Model-Based Analysis Suggests Low Efficacy of Natural Selection on Codon Usage Bias

To assess the united effect of mutational bias and natural selection on synonymous codon usage, we fitted the Bayesian model ROC SEMPPR (Gilchrist et al. 2015) using codon composition of the P. patens proteome and our RNA-seq gene expression data set. This model assumes that codon usage of a gene is a combined function of mutation bias and natural selection for translational inefficiency of which the latter is expected to scale with protein production and effective population size. If Ne is sufficiently large, then this model is able to accurately predict protein production rates using only codon composition of genes. Moreover, adding experimental data on protein production rate estimates to the model should have negligible effect on protein production rate estimates. In line with our correlation-based analyses, we found that protein production rate estimates solely based on codon composition of the proteome poorly fitted the estimates obtained with a model including observed gene expression values (linear regression of estimated protein production rates obtained with a model including vs. excluding observed gene expression estimates: R2=0.7231, y= 0.0642 − 0.5031x). Furthermore, this regression line significantly deviated from the expected 1:1 relationship (z-test of difference from a slope of 1; P = 0.000002) with more than three-quarters of the observed data falling outside of the 95% confidence interval of the one-to-one line. That is, codon usage of genes itself does not contain sufficient information to predict protein production rates.

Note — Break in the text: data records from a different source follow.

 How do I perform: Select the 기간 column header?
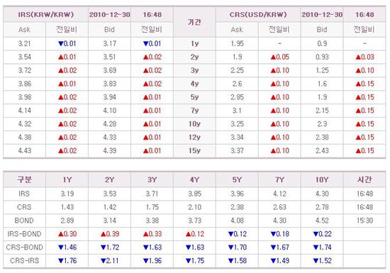[194, 22]
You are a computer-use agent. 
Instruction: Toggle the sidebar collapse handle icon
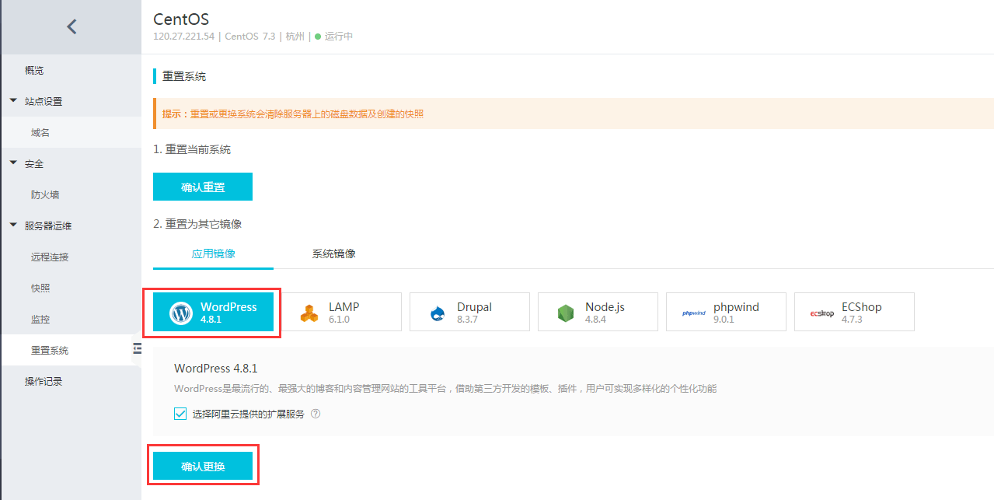137,349
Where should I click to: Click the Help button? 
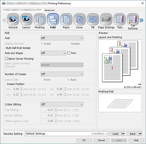[136, 140]
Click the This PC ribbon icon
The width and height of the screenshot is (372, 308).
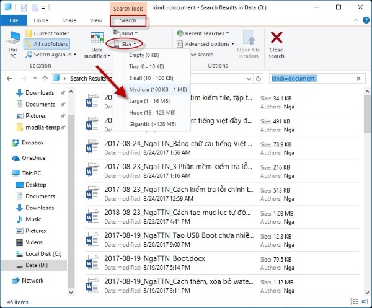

We also obtained model-based estimates of codon-specific translational inefficiencies (Δη), mutation bias (ΔM), and the per gene selection intensity on codon usage (SCU). When SCU ≤ 1, drift will dominate over natural selection. In line with the predicted low Ne, we found that the difference in translational inefficiency between the reference (optimal) and alternative synonymous codons was small ranging between 0.00047 and 0.016 with an average value of 0.00656. Nevertheless, the 95% confidence intervals did not overlap with zero suggesting the presence of weak selection (supplementary table 2, Supplementary Material online). We also found that all per gene SCU estimates (SCUmean=0.7072, SD = 0.1507), but one, were below one that is codon usage bias is primarily driven by genetic drift (fig. 5). In contrast, codon-specific mutation bias estimates, the natural logarithm of the ratio of synonymous codon frequencies in the absence of selection, were considerable ranging between −0.4646 and 1.1165 with an absolute average of 0.2624 (supplementary table 3, Supplementary Material online).

Fig. 5.

Fig. 5.

—Histogram of SCU estimates (per gene selection intensity on codon usage).

Discussion

Here, we analyzed synonymous codon usage bias of genes in the model moss P. patens with a life cycle and breeding system implying low local and species-wide effective population sizes (Perroud et al. 2011). In line with predictions from population genetic theory, we found that the effect of natural selection on synonymous codon usage bias is weak. Our results well-fit the repeated pattern found in organisms with AT-rich genomes experiencing putatively weak selection on the genome, GC content and GC-ending codons overall (Hershberg and Petrov 2009, 2010; Lassalle et al. 2015; Rudolph et al. 2016). Therefore, we propose that synonymous codon usage is mainly driven by nucleotide compositional biases. Our finding is in contrast to a previous study reporting adaptive codon usage bias in the moss P. patens (Stenøien 2005). Our conclusion is supported by four lines of evidence that we further discuss below: 1) Very weak or nonsignificant correlation between gene expression and codon usage bias, 2) no or weak increase of codon usage bias in more broadly expressed genes, 3) no evidence that codon usage bias would constrain synonymous and nonsynonymous divergence, and 4) predominant role of genetic drift on synonymous codon usage predicted by a model-based analysis.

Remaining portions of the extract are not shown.